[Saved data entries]

---------------

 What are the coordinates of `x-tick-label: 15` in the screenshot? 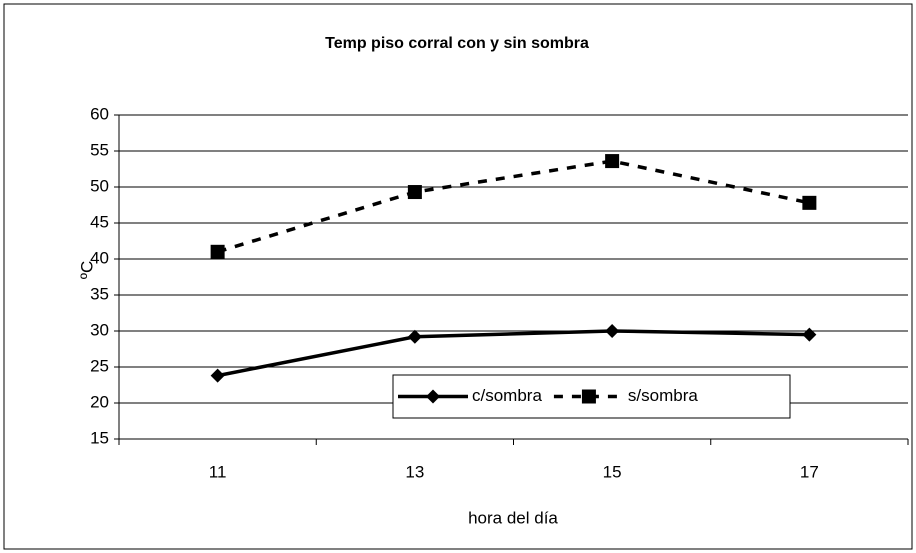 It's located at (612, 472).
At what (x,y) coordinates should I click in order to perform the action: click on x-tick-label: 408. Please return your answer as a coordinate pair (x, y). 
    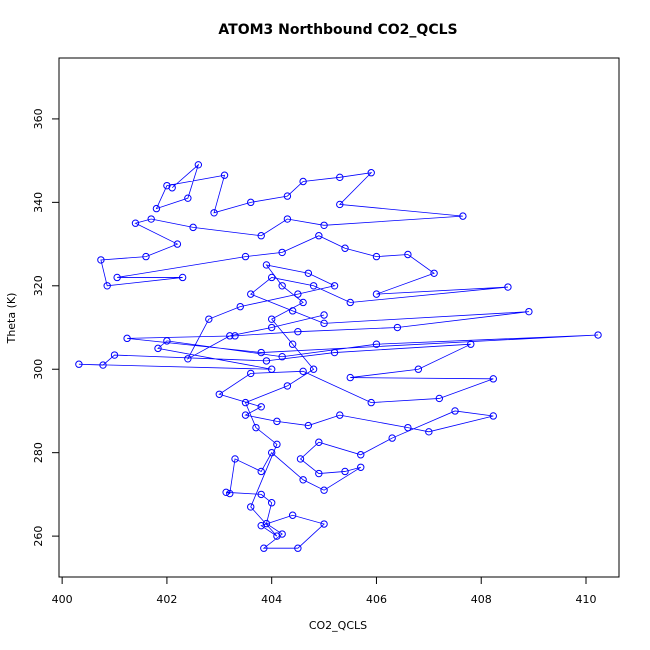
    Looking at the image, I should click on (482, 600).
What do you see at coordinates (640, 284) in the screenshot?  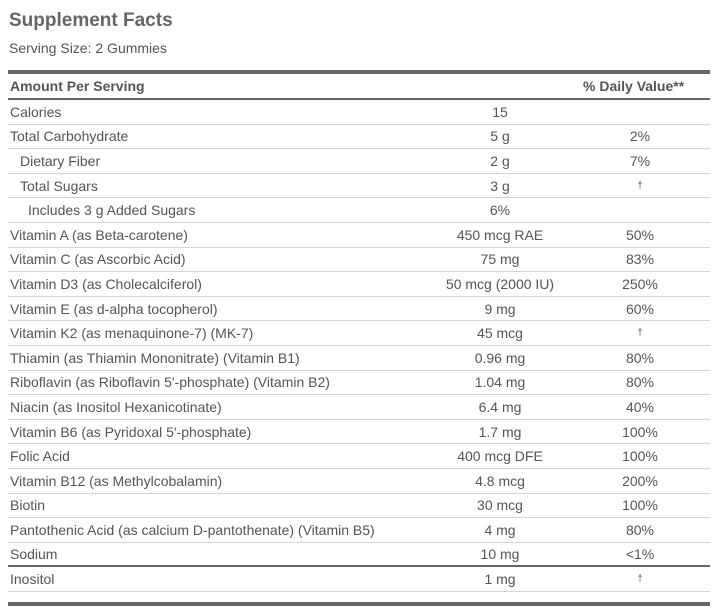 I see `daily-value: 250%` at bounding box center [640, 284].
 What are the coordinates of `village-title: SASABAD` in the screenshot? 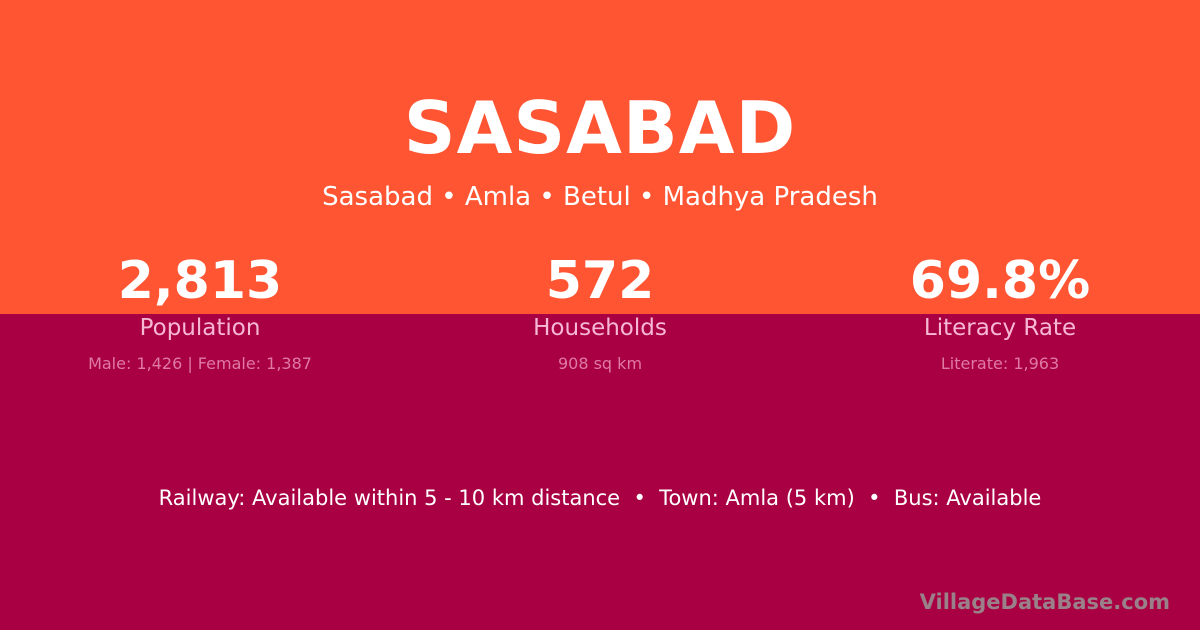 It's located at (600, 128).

---------------

EXERCISE BRIEF: Report each line of the material above that contains the string "click". Only case-exact matches count.

FINISHED TASK:
At what (x,y) coordinates should I click in order to perform the action: click on x-tick-label: 408. Please return your answer as a coordinate pair (x, y). 
    Looking at the image, I should click on (482, 600).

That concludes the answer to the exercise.